The battery-powered, bargain-priced Clipper Gear charger will revive your dead cell phone in a pinch, but its shoddy construction leaves something to be desired.

Ben Patterson
2 min read

Clipper Gear Cell Phone Emergency Battery Recharger

6.0

Clipper Gear Cell Phone Emergency Battery Recharger

The Good

The Clipper Gear is compact and light. With it, a 20-minute charge yields 25 minutes of talk time, and it uses replaceable AAA batteries.

The Bad

The Clipper Gear has a flimsy design and a spotty power connector. It's also too bulky to keep attached to a handset during a phone call.

The Bottom Line

The battery-powered, bargain-priced Clipper Gear charger will revive your dead cell phone in a pinch, but its shoddy construction leaves something to be desired.

The Clipper Gear Cell Phone Emergency Battery Recharger is reasonably small, measuring just 2.8 by 1.8 by 0.6 inches, and weighs in at about 2.5 ounces with the four AAA batteries installed. While we liked the compact size, we weren't impressed by its flimsy black plastic shell, which doesn't look or feel all that rugged. Indeed, when we dropped the device on our kitchen floor from a distance of about three feet, the back panel popped open and the batteries went flying--not good.

As with the other chargers we tested, setup for the Clipper Gear was simple. Once we installed four AAA batteries and snapped the case shut, we plugged in an adapter for our test Motorola V600 and attached it to our phone's charger port. (The kit comes with adapters for Nokia, Siemens, Motorola, and Sony Ericsson phones.) At first, our phone didn't charge at all. After a little trial and error, we realized the culprit was a loose connection between the phone adapter and the charger's power port--yet another quality-assurance miscue.

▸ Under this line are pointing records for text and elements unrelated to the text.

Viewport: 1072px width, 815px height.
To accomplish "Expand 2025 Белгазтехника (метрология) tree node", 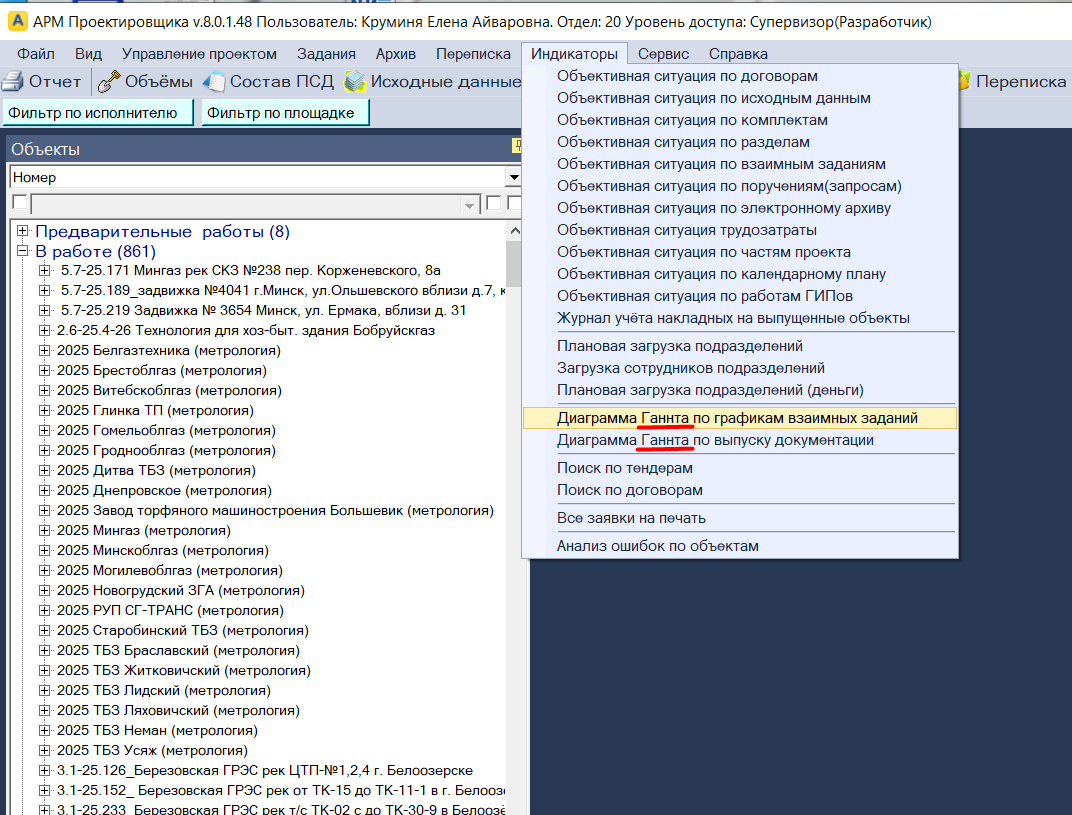I will pos(44,351).
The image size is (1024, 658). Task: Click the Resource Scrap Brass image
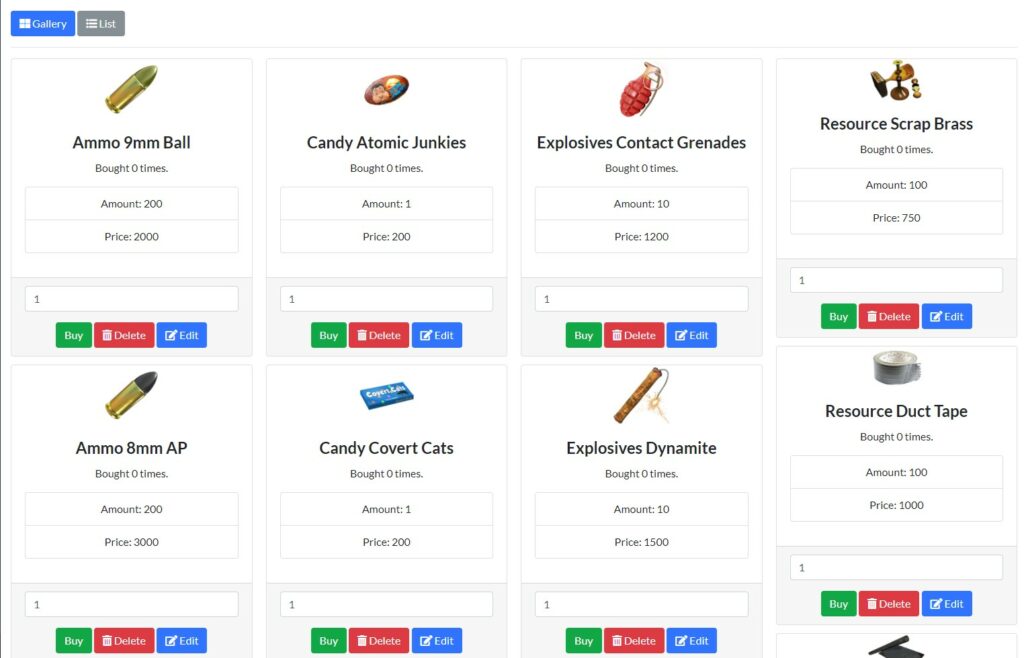pyautogui.click(x=896, y=80)
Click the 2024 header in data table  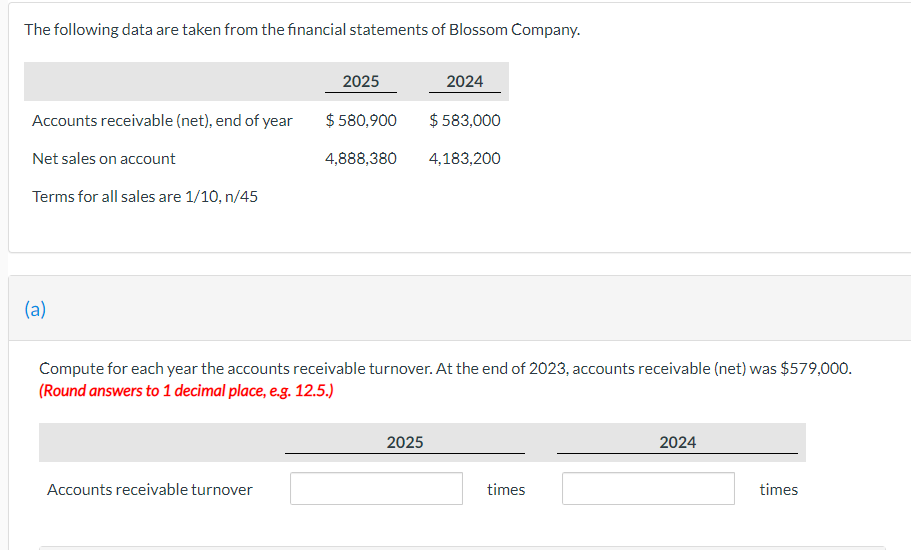point(464,81)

In our tests, we first tried charging our dead Motorola V600 for five minutes. Our phone started up fine, and we were able to place a call, but we only got a minute of talk time. When we tried a 20-minute charge, however, the results were much better; we clocked a full 25 minutes of talk time, more than enough for an emergency call or two. That said, we had a tough time using the phone with the charger attached; because of the spotty adapter connection, our Moto V600 kept dying on us.